Bagian 17

4.3K 1K 87
                                    

Lita mengangkat kertas berukuran A3 bertuliskan "Papa Juan Selamat Kembali Pulang". Siapa pun yang melihat di bandara ini pasti terlihat berlebihan, tapi gadis berjaket jumper--dengan model penutup kepala berhias telinga kucing--tak peduli. Ia hanya terkikik geli sang papa yang tengah menyeret koper mendekat padanya.

"Haish, lebay banget anak satu ini, ih!" Juan menarik kertas dari depan dada Lita melipatnya jadi beberapa bagian.

"Ini kan sambutan istimewa," ucapnya ringan lalu memeluk Juan yang sudah merentangkan kedua tangan.

"Maaf, ya, kamu pasti kesepian di rumah."

Lita mendongak dan mengacungkan dua jari. "Enggak, kok, sibuk kerja."

"Kerja apa pacaran?" Tatapan Juan penuh selidik.

Lita melepaskan pelukan. "Kerja, Pa. Lagian cowok seideal Yasa mana mau, sih, sama anak bau kencur yang cerobohnya ngalah-ngalahin manusia purba." Ia memainkan ujung telunjuk di depan dada.

Juan tertawa seraya merangkul bahu putrinya. Andai Lita tahu siapa yang memintanya pulang lebih awal begini.

"Mama apa kabar?" Juan menatap sekilas pada putrinya yang tengah memesan taksi online.

Lita mencibir, "Pura-pura tanya. Padahal Mama pasti udah berusaha hubungin Papa ratusan kali. Berita klasik, sih."

Juan terkekeh. Lita benar. Terakhir kali Lianti meneleponnya sambil terisak-isak menyesali perbuatannya terhadap Lita. Wanita berusaha minta maaf, tapi Lita mengabaikannya. Juan menghela napas panjang. Sampai kapan rumah tangganya akan sepert ini terus?

"Papa mau makan apa malam ini? Lita mau pesan makan buat entar malam." Lita membuka pintu taksi yang baru datang.

"Enggak usah. Nanti malam ada acara makan-makan di kantor. Mau ikut?"

"Wah, boleh!" Gadis yang baru saja akan memasang earphone di telinga kiri bertepuk gembira.
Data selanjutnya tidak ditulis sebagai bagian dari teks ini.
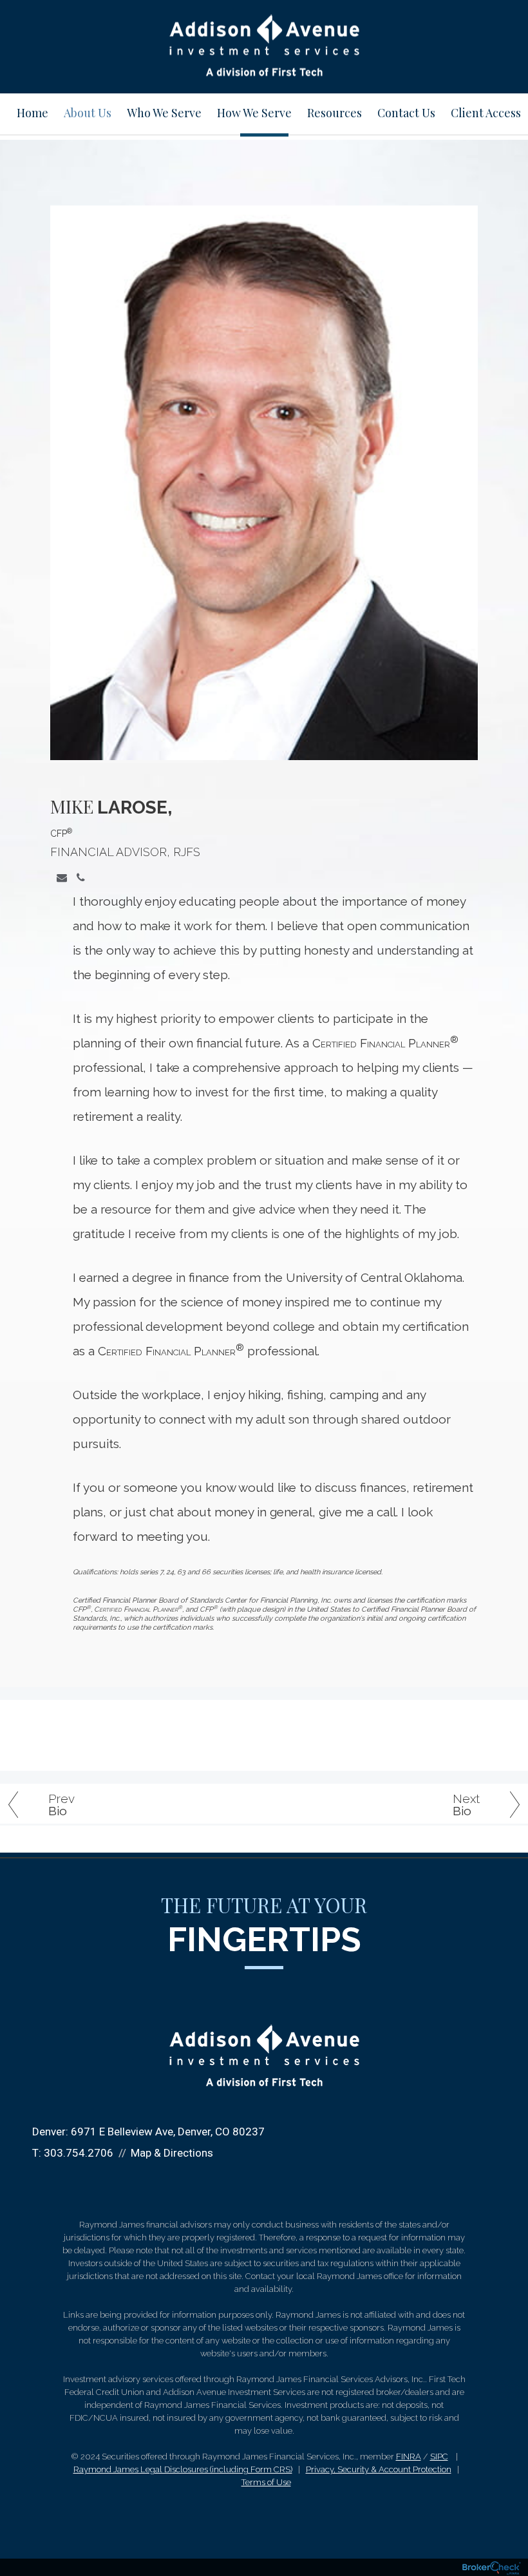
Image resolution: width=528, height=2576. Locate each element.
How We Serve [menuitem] (254, 112)
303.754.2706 (78, 2152)
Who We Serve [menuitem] (164, 112)
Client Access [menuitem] (486, 112)
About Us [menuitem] (87, 112)
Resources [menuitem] (334, 112)
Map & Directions (172, 2152)
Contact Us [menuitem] (406, 112)
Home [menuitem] (32, 112)
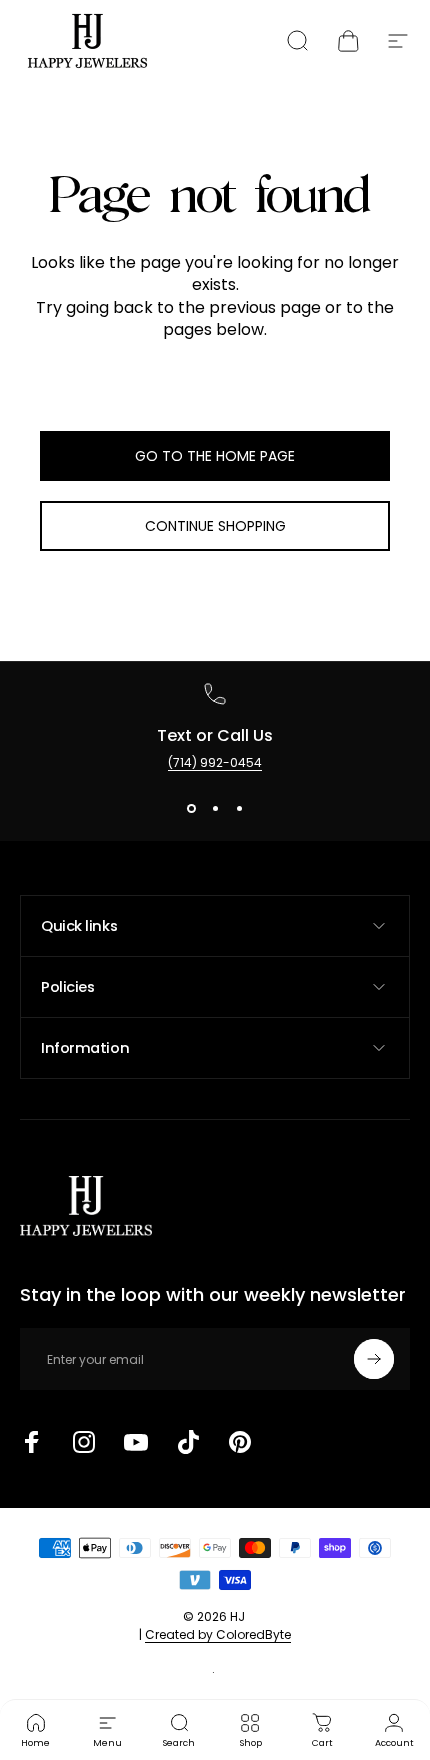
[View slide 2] (215, 808)
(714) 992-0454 (215, 762)
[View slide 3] (239, 808)
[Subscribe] (374, 1359)
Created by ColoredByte (218, 1634)
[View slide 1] (191, 808)
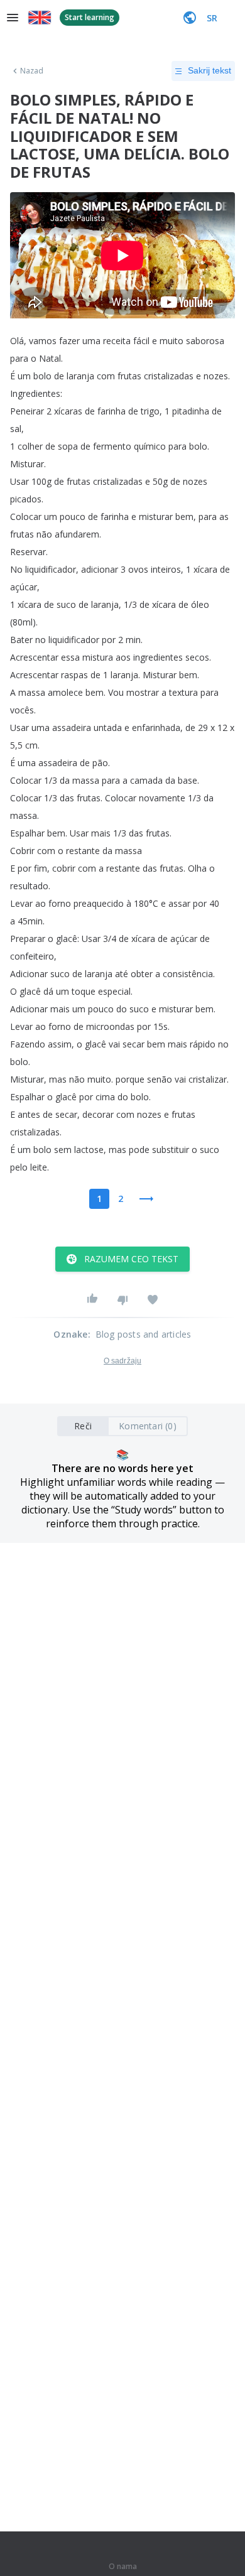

Setiap ada wartawan yang pulang dengan selamat dari daerah konflik, istri Sam selalu membuat acara makan malam bersama di kantor. Kali ini, Juan tak ingin berangkat sendirian. Ia mau Lita menemaninya sebagai pengganti Lianti.

***

Setelan rok tutu dan blouse dengan cape di bahu membuat tampilan Lita lebih manis dari biasanya. Ia juga memoles lipstik bergaya ombre dengan warna merah di bibir bagain dalam. Gadis itu tampak asyik mencicipi puding di meja prasmanan bagian makanan penutup. Makanan di sini enak-enak dan kalau Lita tahu seenak ini, ia mau saja menemani Papa setiap ada acara.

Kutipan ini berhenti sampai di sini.